I wondered if she ever wanted to see me again. But then a week passed and we spent four nights in a row together. I was prepared and even had a toothbrush at the ready. I was missing classes but I didn’t care. But I did care, worried the university would drop me: “Good-bye, foolish gringo!” Hadn’t I learned my lesson from being expelled from City College?
Then Diana vanished and it was two weeks before I saw her again, late in the afternoon, when she showed up at my place, sober and somber in a nervous way. She was wearing a scarf over her head and the huge sunglasses when we first met by the mailbox. We sat in my living room, which was no better furnished than when we first met.
“Didn’t Theresa bring you a pair of chairs and a coffee table?”
“Not that I know of,” I said.
“Don’t you like me anymore?”
“Of course I do.”
“Then why haven’t I seen you?”
“You’ve been away, I suppose.”
“Why haven’t you called?”
“I have: I got some answering service.”
“They never gave me the message. Why didn’t you just come up?”
“You told me never to.”
“I haven’t been there anyway. Do you want to come up now?”
“More than anything.”
We were soon up in her living room; the windows were shut and the room felt dusty and hot, as if they had been shut for weeks. But then again, I was sure she lived only in her bedroom. She took off her scarf and sunglasses; she was bruised about the left eye. She caught my look.
“Some guys just like slapping you around.”
“What guys?”
“Use your imagination,” she said.
She disappeared and returned with an unopened bottle of vodka and a single glass and poured herself a tall one.
“I don’t think you should drink in the afternoon. It starts a bad habit,” she said.
I felt a great tenderness for her, as if I were the adult and she the child. “Diana, do you want to go for a walk in the park, get some fresh air and a little sun?”

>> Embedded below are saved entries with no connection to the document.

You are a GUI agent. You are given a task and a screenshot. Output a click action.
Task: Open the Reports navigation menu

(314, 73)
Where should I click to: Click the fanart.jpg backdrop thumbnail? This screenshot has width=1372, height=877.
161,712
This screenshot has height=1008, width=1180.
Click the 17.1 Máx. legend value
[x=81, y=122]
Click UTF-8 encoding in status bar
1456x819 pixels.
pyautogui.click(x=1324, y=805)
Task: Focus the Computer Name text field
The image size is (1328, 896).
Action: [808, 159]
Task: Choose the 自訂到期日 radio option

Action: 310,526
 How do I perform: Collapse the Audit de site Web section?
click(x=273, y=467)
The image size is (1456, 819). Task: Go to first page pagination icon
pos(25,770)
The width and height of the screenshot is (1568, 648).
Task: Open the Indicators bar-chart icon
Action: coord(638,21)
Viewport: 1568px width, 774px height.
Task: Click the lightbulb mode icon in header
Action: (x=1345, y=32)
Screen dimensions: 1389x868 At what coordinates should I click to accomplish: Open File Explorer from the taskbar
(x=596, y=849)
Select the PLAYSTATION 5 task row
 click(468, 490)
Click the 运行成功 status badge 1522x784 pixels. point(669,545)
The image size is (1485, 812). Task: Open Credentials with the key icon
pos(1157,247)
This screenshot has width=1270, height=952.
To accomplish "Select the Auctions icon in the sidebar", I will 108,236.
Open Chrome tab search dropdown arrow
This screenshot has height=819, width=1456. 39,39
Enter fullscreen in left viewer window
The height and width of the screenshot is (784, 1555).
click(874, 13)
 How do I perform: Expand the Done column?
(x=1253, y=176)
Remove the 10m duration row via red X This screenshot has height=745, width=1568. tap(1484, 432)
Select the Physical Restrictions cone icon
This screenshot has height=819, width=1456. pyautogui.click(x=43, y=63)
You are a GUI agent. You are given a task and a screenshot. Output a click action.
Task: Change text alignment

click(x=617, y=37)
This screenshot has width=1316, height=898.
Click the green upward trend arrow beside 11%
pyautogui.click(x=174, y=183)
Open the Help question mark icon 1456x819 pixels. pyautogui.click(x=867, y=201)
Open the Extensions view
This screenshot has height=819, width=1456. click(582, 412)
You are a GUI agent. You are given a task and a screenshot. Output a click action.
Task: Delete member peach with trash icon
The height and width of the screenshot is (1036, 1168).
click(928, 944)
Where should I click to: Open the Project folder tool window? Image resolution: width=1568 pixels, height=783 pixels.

“Come over here, you little jerk,” she said with a great, happy laugh. We were sitting on the spotless white sofa and began necking like kids in the back of a movie house. I put my hand on her breast and squeezed.
“You don’t have much experience with girls, do you?”
“Not in a big way.”
She spread her legs and guided my head downward, where it had never been. “Lesson one, my little student,” she said.
After the rest of the day had vanished and night had vanished, there was breakfast and sex and another midday followed by a long nap. Diana was gone when I woke. Theresa brought me coffee and, on the tray beside it, a blue envelope with a handwritten note. Be away for a while, it said. Here’s something to keep you company when I’m gone. There were two five-hundred-peso notes inside the envelope, about eighty dollars, a fortune.
I did not see or hear from her for a week, and I mustered up the courage to go up to her apartment and found Theresa, who assured me that la señora was on vacation, maybe Acapulco, or just somewhere, quien sabe?
Somehow I was relieved. I needed a rest from Diana and even from her exciting lessons, which had sometimes left me feeling exhausted and longing to hibernate.
Adios, Muchachos y Compañeras de Mi Vida
Mexico City DF, Pedregal, 1956
A few days before I was to return to New York, Theresa came to the door as I was packing and said that Diana was in the hospital and wished I would visit her.